Pazar, Mayıs 27, 2007

Bilgi Teknolojilerinin Gelecegi

Bu yazı biraz fütürist bir yazı olacak.

YÖK'e, Milli Eğitime, DPT'ye ve Türkiye'nin eğitim politikalarını yönlendiren diğer kurumlara bir öneride bulunmak istiyorum: Bilgisayar programcılığına yönelik olabildiğince yatırım yapın.

Biliyorum, hepimiz bilgi teknolojilerinin ne kadar kritik olduğunu biliyoruz. Bütün okullara birer bilgisayar sınıfı kuruldu. Bu çok güzel.


Fakat bence bilgi teknolojileri o kadar önemli ki, bunun önemini belki abartıya kaçacak şekilde vurgulamamız lazım. Son 20 yılda bilgisayarların hayatımızda ne kadar büyük değişiklikler yaptığını hepimiz gördük, öyle değil mi?

Artık okulda hocama emaille ödevimi gönderiyorum. Yaz okulu için, ABD'den gelecek bir hocaya erişmek ve dersle ilgili hazırlıkları yapmak, köşedeki markete gitmekten daha kolay. Saymaya gerek yok, hepimiz emailden, google'a, forumlardan, erp yazılımlarına kadar bilgi teknolojilerinin hayatımızı ne kadar kolaylaştırdığını her gün görüyoruz.

Pek çoğumuz bilgi teknolojilerinin çok önemli olduğunun farkında. Geçmiş 20 yıla bakarak bunu biliyoruz. Fakat bu yeterli değil. Bilgi teknolojilerinin şu ana değin sağladığı faydalar, önümüzdeki 50 yıl içinde sunacağı faydaların yanında çok ufak kalacak. Bilgi teknolojileri hala, çocukluk evresinde. Daha bilgi devrimini belki görmedik bile.

Programcılık dünyasında ortaya çıkan gelişmeler, gelecek yıllarda çok daha kolay ve kaliteli yazılımlar yapmamıza izin verecek. Keşfedilmiş teknolojilerin sunduğu potansiyelin çok az bir kısmını kullanıyoruz hala. Ki daha pek çok teknoloji de keşfedilmedi. Yenilik geliştirmenin hızı giderek hızlanıyor. Bu hızlanma üssel büyümesine daha uzun bir süre daha devam edecek.

Bunları şu yüzden söylüyorum: Bu konuya yatırım yapmaya bakın.

Eğer gençseniz, kendi kendinize programlamayı öğrenin. Üniversiteye girmeyi beklemeyin. Üniversite eğitimi çok iyi bir şey, fakat programlama dünyasındaki evrimin hızı o kadar yüksek ki, pek çok üniversitede sunulan programcılık eğitimi, bunun gerisinde kalıyor. Yine hiç olmamasından iyidir, fakat siz kendinizi üniversiteyle sınırlamayın.

**Girdiler**
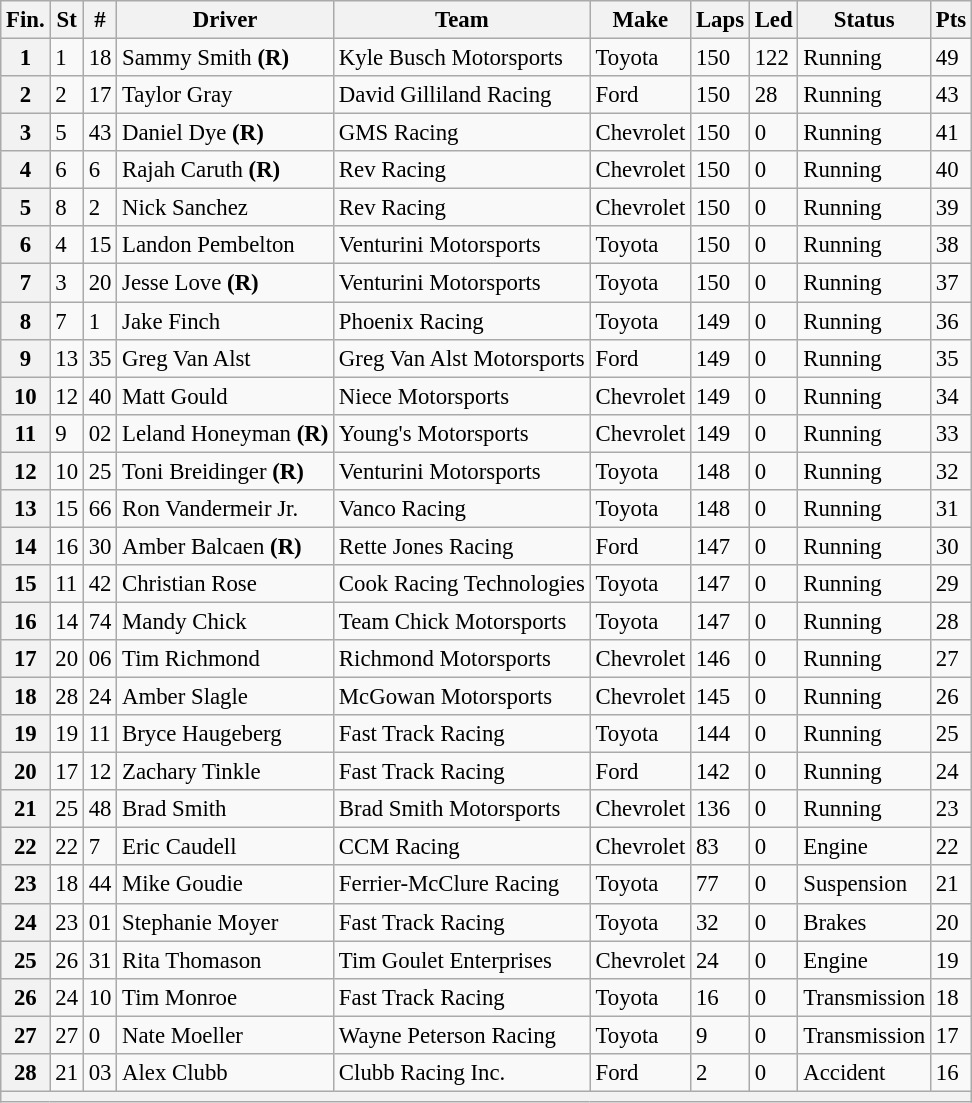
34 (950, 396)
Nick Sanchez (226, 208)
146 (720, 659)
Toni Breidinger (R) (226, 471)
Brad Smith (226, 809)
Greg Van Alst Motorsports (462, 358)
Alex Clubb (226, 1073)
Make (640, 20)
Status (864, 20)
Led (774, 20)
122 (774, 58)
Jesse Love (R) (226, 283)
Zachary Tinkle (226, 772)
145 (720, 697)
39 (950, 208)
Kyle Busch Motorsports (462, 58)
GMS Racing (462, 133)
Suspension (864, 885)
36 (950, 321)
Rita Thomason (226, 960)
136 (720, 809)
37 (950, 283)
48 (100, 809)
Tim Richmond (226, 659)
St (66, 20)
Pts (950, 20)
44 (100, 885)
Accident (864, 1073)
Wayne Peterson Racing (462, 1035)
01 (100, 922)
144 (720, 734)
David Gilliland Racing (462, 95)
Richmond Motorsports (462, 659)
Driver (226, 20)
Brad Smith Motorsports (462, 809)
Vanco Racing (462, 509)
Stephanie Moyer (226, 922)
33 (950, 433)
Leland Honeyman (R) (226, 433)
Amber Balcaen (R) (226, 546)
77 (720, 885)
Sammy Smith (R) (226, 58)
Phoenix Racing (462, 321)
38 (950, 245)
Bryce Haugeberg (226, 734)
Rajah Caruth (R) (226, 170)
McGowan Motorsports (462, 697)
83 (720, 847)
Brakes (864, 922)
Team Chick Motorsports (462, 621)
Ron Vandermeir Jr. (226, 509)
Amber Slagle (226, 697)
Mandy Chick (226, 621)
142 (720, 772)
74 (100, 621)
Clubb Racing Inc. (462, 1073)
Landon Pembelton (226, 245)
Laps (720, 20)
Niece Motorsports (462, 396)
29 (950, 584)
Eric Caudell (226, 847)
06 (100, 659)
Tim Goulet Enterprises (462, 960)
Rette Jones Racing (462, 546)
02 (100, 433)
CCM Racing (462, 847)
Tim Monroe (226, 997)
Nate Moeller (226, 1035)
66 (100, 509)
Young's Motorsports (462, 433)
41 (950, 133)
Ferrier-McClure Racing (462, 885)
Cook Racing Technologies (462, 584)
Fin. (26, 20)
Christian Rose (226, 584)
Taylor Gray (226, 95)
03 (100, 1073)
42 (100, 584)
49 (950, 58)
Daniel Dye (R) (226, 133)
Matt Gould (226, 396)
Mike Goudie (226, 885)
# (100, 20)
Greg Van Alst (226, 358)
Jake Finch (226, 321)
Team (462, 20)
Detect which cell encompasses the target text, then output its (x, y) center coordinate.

**Çözülecek Sorular**
A. Bilgi teknolojileri yazısında yazar, gençlerin kendilerini üniversiteyle sınırlamamalarını hangi gerekçeyle öğütlüyor? Bir ila üç cümleyle açıklayın.
B. Bilgi teknolojileri yazısında "Pazar, Mayıs 27, 2007" sözlerinden "olabildiğince yatırım yapın." sözlerine kadar uzanan bölümün tamamını, "Milli Eğitime" yerine "Millî Eğitim Bakanlığına" koyarak yeniden yazın.
Satırların metinle hiçbir ilgisi yoktur.

**Örnek Çözümler**
A. Yazara göre programlama dünyasındaki evrim o kadar hızlıdır ki pek çok üniversitede sunulan programcılık eğitimi bu hızın gerisinde kalmaktadır. Bu nedenle yazar, üniversite eğitimini iyi bulsa da gençlere üniversiteye girmeyi beklemeden programlamayı kendi kendilerine öğrenmelerini önerir.

B.
Pazar, Mayıs 27, 2007

Bilgi Teknolojilerinin Gelecegi

Bu yazı biraz fütürist bir yazı olacak.

YÖK'e, Millî Eğitim Bakanlığına, DPT'ye ve Türkiye'nin eğitim politikalarını yönlendiren diğer kurumlara bir öneride bulunmak istiyorum: Bilgisayar programcılığına yönelik olabildiğince yatırım yapın.